Records from a dataset
▬▬▬▬▬▬▬▬▬▬
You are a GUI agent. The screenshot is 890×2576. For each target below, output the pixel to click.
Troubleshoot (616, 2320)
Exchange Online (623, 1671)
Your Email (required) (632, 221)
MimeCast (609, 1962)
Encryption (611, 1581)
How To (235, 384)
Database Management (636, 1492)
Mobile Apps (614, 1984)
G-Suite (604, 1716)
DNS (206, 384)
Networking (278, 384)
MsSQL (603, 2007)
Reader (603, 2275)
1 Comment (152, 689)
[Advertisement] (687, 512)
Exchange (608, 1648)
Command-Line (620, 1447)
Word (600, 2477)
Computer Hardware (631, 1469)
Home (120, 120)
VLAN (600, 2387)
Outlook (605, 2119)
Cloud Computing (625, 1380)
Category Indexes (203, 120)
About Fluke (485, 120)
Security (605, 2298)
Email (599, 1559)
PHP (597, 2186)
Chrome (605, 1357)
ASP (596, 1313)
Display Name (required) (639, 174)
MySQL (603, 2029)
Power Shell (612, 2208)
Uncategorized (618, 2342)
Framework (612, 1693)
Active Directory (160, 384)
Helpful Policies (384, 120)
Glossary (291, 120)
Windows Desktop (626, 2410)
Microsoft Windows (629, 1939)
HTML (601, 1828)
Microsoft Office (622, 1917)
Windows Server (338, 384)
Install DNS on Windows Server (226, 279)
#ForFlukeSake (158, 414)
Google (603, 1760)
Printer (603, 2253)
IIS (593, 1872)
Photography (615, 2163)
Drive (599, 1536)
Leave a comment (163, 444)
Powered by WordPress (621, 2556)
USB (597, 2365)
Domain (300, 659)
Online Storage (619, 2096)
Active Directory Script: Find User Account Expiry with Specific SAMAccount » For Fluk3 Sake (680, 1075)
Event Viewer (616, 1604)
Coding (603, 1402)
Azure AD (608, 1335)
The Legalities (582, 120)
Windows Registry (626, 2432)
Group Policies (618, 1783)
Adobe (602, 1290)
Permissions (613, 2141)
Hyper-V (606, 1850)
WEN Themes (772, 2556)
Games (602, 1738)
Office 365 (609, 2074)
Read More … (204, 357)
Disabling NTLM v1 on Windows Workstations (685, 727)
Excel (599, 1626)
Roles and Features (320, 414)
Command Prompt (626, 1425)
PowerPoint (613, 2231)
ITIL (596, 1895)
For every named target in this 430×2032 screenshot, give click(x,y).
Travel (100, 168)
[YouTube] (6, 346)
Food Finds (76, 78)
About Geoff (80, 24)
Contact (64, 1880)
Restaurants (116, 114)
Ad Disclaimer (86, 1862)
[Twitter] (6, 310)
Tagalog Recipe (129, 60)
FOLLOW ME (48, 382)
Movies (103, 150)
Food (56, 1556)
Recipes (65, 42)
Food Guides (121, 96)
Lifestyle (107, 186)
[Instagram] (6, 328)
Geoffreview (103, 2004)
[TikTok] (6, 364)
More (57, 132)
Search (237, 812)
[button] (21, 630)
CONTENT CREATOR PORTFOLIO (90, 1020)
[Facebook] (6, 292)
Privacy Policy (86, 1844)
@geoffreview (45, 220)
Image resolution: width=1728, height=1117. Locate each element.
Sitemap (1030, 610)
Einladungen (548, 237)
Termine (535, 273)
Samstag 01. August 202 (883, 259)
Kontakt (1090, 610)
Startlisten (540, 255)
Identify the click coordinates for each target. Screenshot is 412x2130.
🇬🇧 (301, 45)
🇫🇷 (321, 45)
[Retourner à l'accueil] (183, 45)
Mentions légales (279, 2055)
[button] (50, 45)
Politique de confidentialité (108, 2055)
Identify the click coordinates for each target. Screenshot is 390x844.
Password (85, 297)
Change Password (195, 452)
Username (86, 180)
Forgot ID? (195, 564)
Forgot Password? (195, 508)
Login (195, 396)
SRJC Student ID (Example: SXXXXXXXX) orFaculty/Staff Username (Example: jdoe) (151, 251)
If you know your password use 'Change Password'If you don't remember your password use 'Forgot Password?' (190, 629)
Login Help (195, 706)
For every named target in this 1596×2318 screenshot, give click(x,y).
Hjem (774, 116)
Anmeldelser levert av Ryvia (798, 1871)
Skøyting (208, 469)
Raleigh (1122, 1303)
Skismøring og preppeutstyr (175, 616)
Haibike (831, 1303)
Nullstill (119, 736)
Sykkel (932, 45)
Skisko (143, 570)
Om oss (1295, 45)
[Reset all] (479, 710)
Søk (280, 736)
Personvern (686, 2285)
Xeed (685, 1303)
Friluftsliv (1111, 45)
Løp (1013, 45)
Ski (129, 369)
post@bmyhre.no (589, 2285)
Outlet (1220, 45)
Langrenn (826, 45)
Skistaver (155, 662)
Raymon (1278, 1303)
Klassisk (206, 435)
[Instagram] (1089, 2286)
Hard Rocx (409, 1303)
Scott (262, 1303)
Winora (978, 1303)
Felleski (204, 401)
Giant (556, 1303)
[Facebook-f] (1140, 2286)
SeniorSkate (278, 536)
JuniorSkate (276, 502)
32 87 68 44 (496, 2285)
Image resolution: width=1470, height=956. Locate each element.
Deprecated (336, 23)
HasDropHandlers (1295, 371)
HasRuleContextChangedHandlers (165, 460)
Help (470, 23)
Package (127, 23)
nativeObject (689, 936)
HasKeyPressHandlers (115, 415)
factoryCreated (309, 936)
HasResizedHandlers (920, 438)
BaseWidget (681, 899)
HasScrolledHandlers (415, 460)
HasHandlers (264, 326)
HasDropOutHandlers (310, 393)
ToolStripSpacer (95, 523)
▬▬▬▬▬▬▬▬▬▬
PROBLEM REQUIREMENTS
Copy whichever lines of the records above contain the word "coordinates".

SOLVED PROBLEM
Identify the click coordinates for each target. Screenshot is 412x2130.
Identify the click coordinates for each target. Screenshot is 390x844.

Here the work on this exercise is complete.